Makes sense. I think the feed comes in XML, so you have to parse the XML to the DB.. PHP Has a built in XML Parser..
You can query an XML file with XQuery and XPath You can think of XQuery being for XML what SQL is for database. Maybe, depending of what you want to do, you don't need to fill up a db from your XML to extract data. http://www.w3.org/XML/Query/ http://www.zend.com/php5/articles/php5-xmlphp.php
Thanks for the tips. I've run into a bit of a snag though; the RSS feeds offered by this particular website are themed, and are only a small part of the advertiser's stock! They do me no good. (They're like top 50 sellers and things like that. I want to have a searchable box on my own site, as well as be able to manipulate/style the product data to my liking. I've emailed the company about it, hopefully I'll get some reply. But that brings me to another problem I've wondered about: is it possible to write some php or javascript that reads info from the pages of some site and stores it somehow? I know it's possible, but is it way difficult? If it's ok with the website owner, could I somehow download information off web pages into a database? Thanks for the tips guys!
Anything is possible. What you're talking about is scraping. I would suggest looking at the PHP Functions preg_match and preg_replace, and searching on Google or Oreilly for Regular Expression matching. As an aside, for parsing RSS feeds in PHP, I came across a class called MagPie. Makes it sooo much simpler. Good Luck!
As luck would have it I'm just writing a site like this at the moment, and stumbled across your post when Googling. I'd highly recommend using the free Magpie library for downloading and parsing RSS. Find it on Google ("magpie rss"). No point reinventing the wheel. You set up a script which pulls down the RSS feed and sticks it into MySQL, then create a cron job which executes the script at a set interval (ie. hourly). Then your search engine on the front-end can do whatever it likes with the data. Web scraping (extracting data from HTML) is a whole different kettle of fish. It can be done using the CURL library and a lot of regular expression wizardry, but if the retailer changes the layout of their site you'll have to do the work all over again. It's quite unreliable, but it can be done.

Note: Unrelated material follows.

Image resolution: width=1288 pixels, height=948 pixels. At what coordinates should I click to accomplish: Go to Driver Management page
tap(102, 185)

You may possibly be wasting lots of energy going in the wrong direction. If they offer a product RSS feed then I bet they have a regular product datafeed they offer as CVS or XML. Wouldn't this be much easier? KEY - if you are going to convert the data you need to be sure the affiliate link still tracks and the cookie is passed. Affiliate datafeeds already have your affiliate link embedded in each link. I've seen very few RSS feeds that have the affiliate links embedded.

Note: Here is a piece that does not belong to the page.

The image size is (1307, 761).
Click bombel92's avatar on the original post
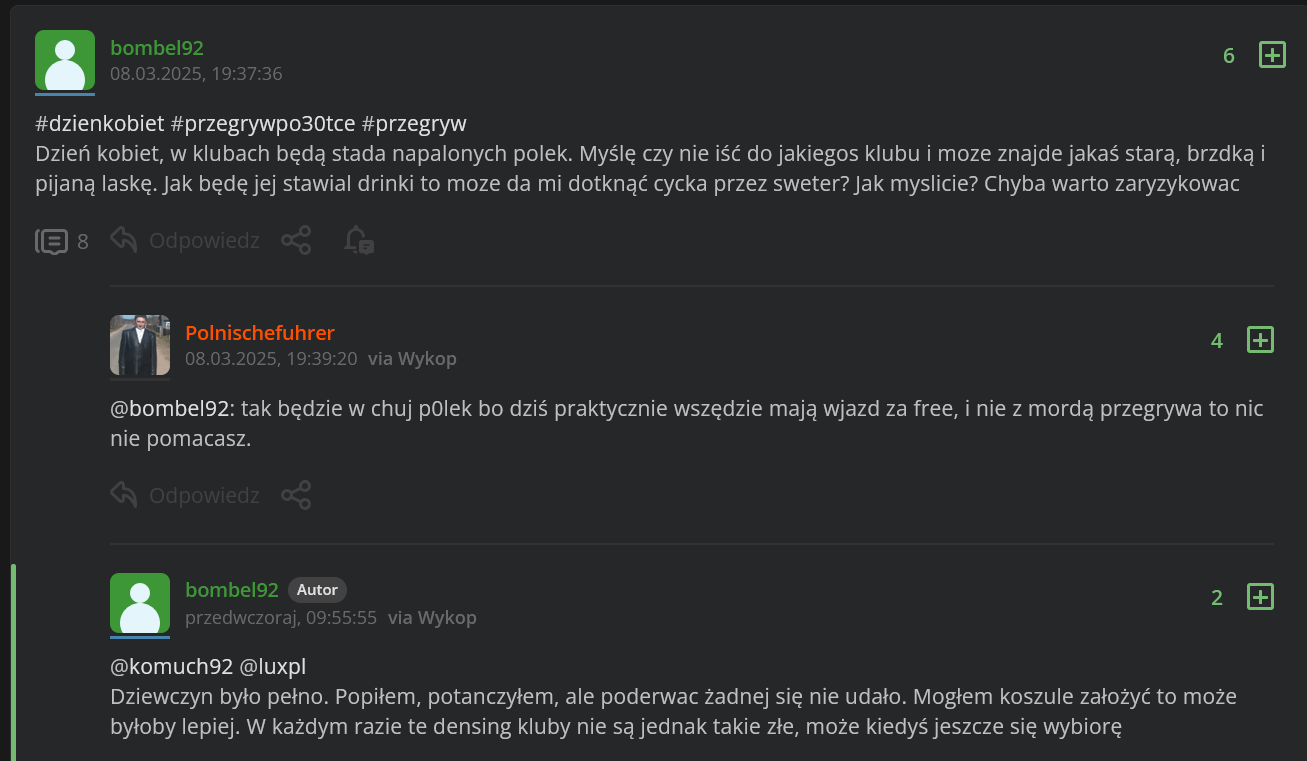coord(65,60)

In the end, I just downloaded the tab-delimited file (163MB!) and wrote a simple php page to read it and store the info in the MySQL database. It was easy and fast and there were no problems! I did donwload MagPie but it seemed complicated, and my task was fairly simple anyway. Read data from text file, store data in database. I guess that's what MagPie does, but I was put off by the large number of files and junk in the MagPie folder I found the screen-scraping to be fairly easy too, though you have to watch not to scrape too many pages in a short time, I got my IP blocked from the site for a couple hours. I scrape info and store it into the database. If the vendor changes the page layout in the future, I can just adjust the script, but the old info will still be good. Thanks for the tips everyone, especially oziman for the preg_match_all stuff!